A Conversation with the Lyric’s Joan Kretschmer
by Irving Spitz

Joan Thomson Kretschmer is the Lyric Chamber Music Society’s founder, Artistic Director and pianist. Founded in 1997, the Lyric had its first concert in1998 and continues to be dedicated to providing musicians an opportunity to perform chamber music. “We seek to draw national attention to the positive effects of music and to elucidate the ways in which music helps to develop the human mind and spirit,” explains Kretchmer. The Lyric’s concerts feature award-winning, established musicians, first-chair players in major orchestras, and young performers who perform in The Kosciuszko Foundation, a turn-of-the-(20th) century Manhattan mansion, where audiences sit a few feet away from the musicians. Following is a conversation with her about her life as a musician and her thoughts on music education.

Spitz: What made you decide to make a professional career as a musician?

Kretschmer: That decision was made only relatively recently, in the late 1980’s. A friend, who went to medical school and became a doctor in his 40s, encouraged me to go to music school. Becoming a professional musician has been a “late-blooming” activity.

S: What were the major musical milestones in your life?

K: First, getting a piano as a child. Next, playing the trombone in junior high and high school. Then, getting an MA and Ph.D. from Columbia in Musicology. Then, studying with Jascha Zayde, and recently, performing with great musicians from the New York Philharmonic such as Joseph Robinson, principal oboe and Sheryl Staples, principal associate concertmaster.

S: What is your greatest achievement to date?

K: My two sons: nurturing and watching them develop their talents, their good hearts, and their fine minds.

S: Has being a woman factored into your professional activity?

K: Yes.

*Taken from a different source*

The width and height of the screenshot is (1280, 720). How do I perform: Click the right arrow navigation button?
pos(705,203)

My mother encouraged me to get academic degrees, in case I’d have to support myself. I think being a woman both hindered and helped my career development. I was taught at home that I should never show my intellect, that men wouldn’t feel comfortable with a smart woman. That was ridiculous, and it took me years to find those who encouraged me to stand on my own two feet. Being a mother and a woman, in the role of nurturer, volunteer and enabler, helped me to deal with people, as I stepped out into the “real world” beyond suburban life.

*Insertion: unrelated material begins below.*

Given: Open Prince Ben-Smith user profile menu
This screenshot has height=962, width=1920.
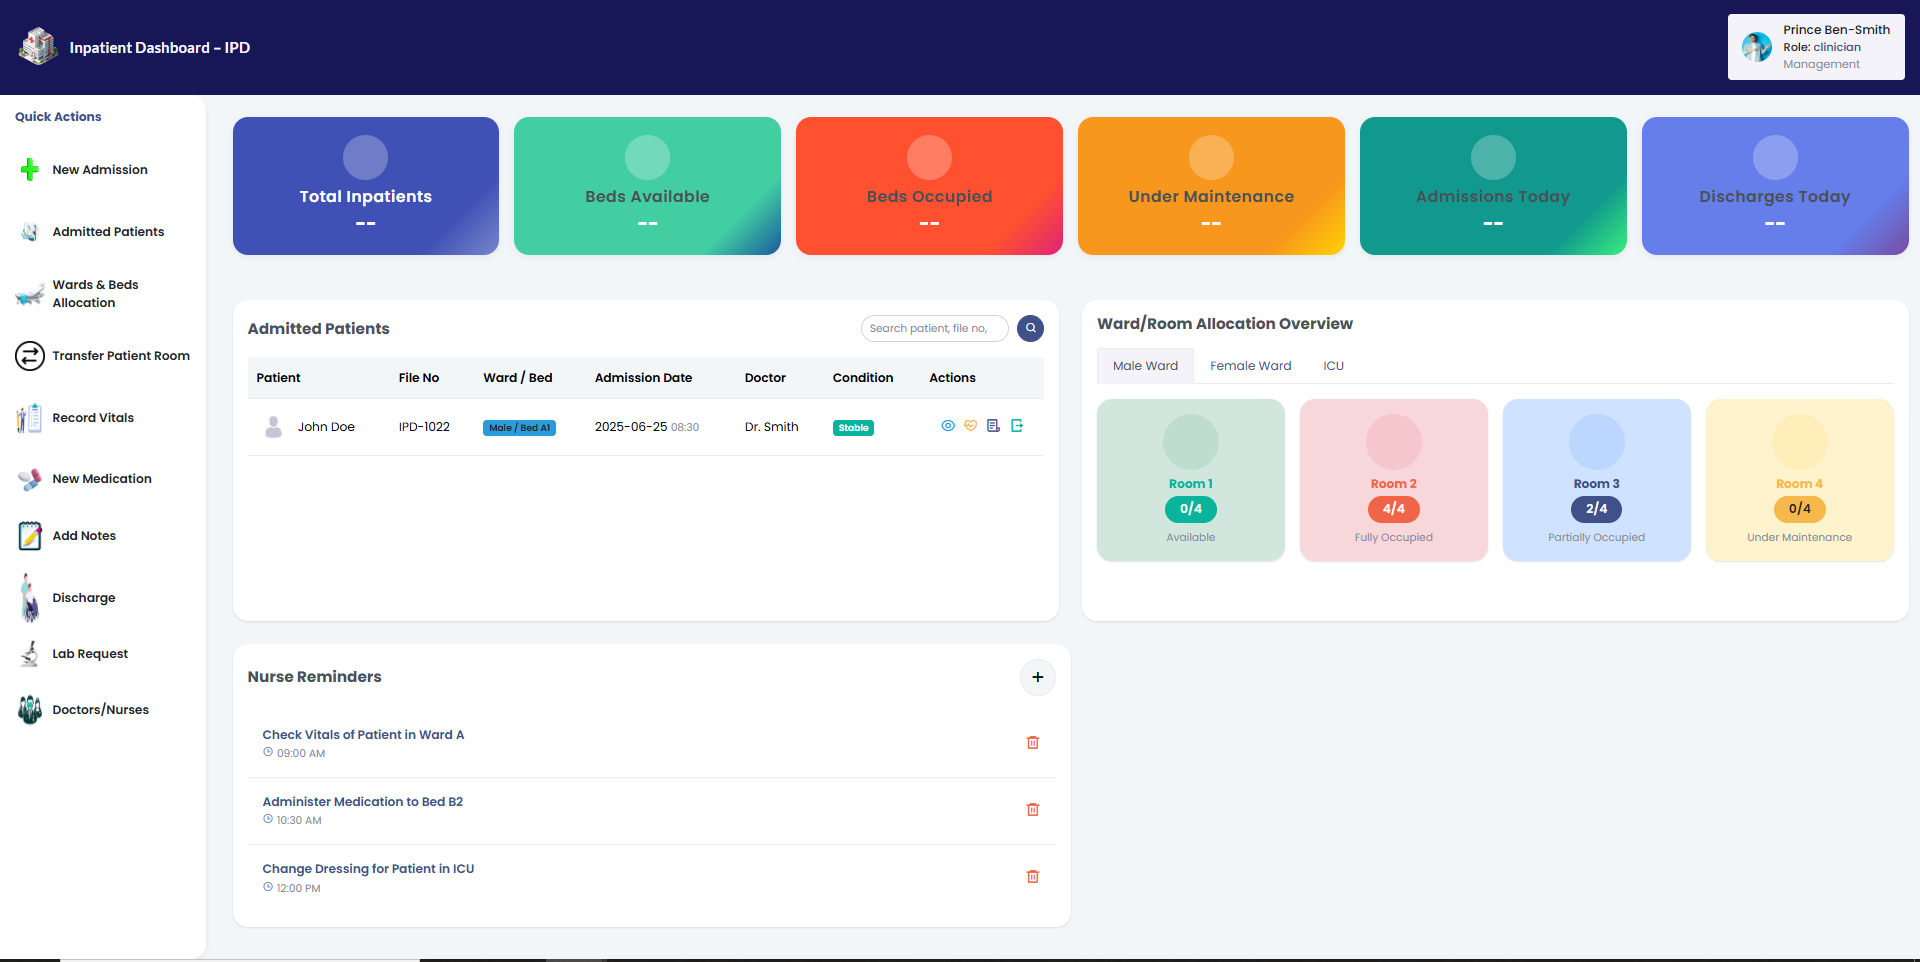Looking at the screenshot, I should click(x=1815, y=47).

S: Do you believe that the young people receive an adequate musical education?

K: Music is often treated as a peripheral activity, not a serious pursuit that can train the mind and enrich our emotional life. It is usually taught after school, relegated to a low rung on the list of educational priorities, and entrusted to teachers who credentials are often not even evaluated. Those we remember in history—Mozart, Beethoven, Brahms and other great composers—have left us great legacies, which should not be ignored.

S: How could this be changed?

K: First, people need to understand how important music is and can be to our lives, to our brain and to our emotional well-being. We need to make sure that children study instruments and the great works of art which have been handed down to us.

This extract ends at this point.